Cate Blanchett Probably Smells Amazing at the Venice Film Festival


Cate Blanchett wearing a black velvet Schiaparelli corset stuffed with flowers at the Venice Film Fe...
Photo by Andreas Rentz via Getty Images

Cate Blanchett has yet to disappoint with her Venice Film Festival wardrobes, and with her latest look, she knocked it out of the park. The 53-year-old Academy Award winner showed up to Thursday’s premiere of Todd Field’s comeback film Tár looking like a walking vase in a black velvet corset stuffed with a vibrant array of hand-painted flowers. From there, she kept it simple, matching her top in black velvet trousers and dispensing with the necklace in the shape of an anatomical human heart that topped off the runway version of the couture ensemble. It should come as no surprise that the look came courtesy of Daniel Roseberry, who’s brought a dose of Surrealism to Schiaparelli by churning out creations such as boots with toe-shaped tips over the past few seasons. (Blanchett’s last Schiaparelli look was an elegant strapless gown that was secured to a blazer with a gold lock.)

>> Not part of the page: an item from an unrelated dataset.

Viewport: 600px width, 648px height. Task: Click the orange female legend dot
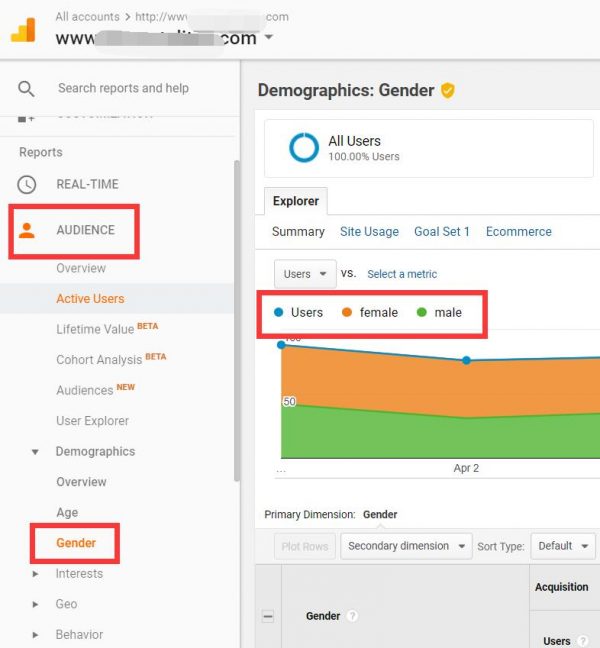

The look was distinctly different from the Roksanda Ilincic one Blanchett wore just hours earlier on Thursday. With the help of her stylist Elizabeth Stewart, she started off the day in a pale blue top and matching wide-legged trousers that were accented with pins to match her gold belt buckle.

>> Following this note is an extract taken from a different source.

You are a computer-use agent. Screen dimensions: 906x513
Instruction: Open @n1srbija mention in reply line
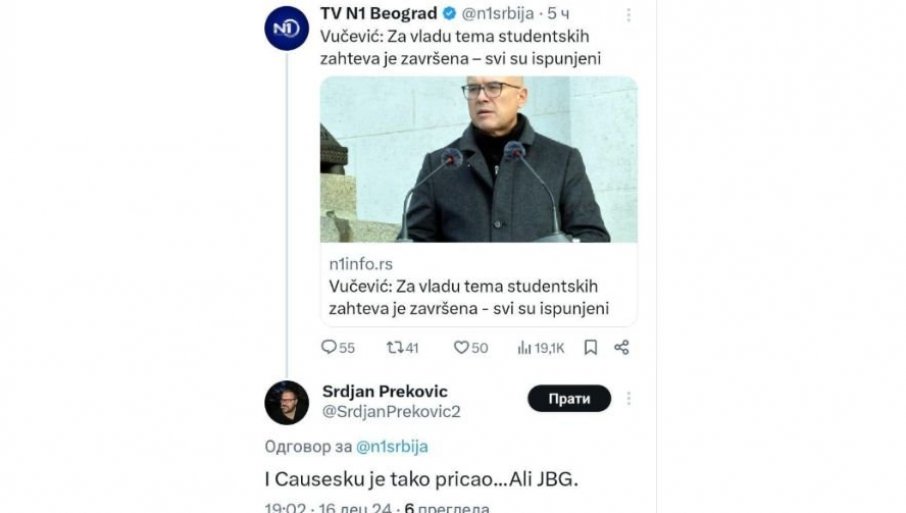(392, 447)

Cate Blanchett wears Schiaparelli couture at the Venice Film Festival premiere of Tár in Venice, Italy on September 1, 2022.

Photo by Vittorio Zunino Celotto via Getty Images

A closeup of Cate Blanchett’s Schiaparelli couture ensemble at the Venice Film Festival premiere of Tár in Venice, Italy on September 1, 2022.

Photo by Andreas Rentz via Getty Images

Cate Blanchett attends the photo call for Tár at the 79th Venice International Film Festival in Venice, Italy on September 1, 2022.

Photo by Daniele Venturelli/WireImage via Getty Images

The reviews that have come out so far promise that Tár, a character study of Blanchett as a world-renowned composer accused of sexual misconduct, is worth sitting through its two-hour, 38-minute run time. Vanity Fair has gone so far as to venture that it may very well be the actor’s “magnum opus”—and when you consider her oeuvre, that’s certainly saying something. If Blanchett is going to take this red carpet approach to the rest of the film’s press tour, we don’t mind waiting until its October 7 release.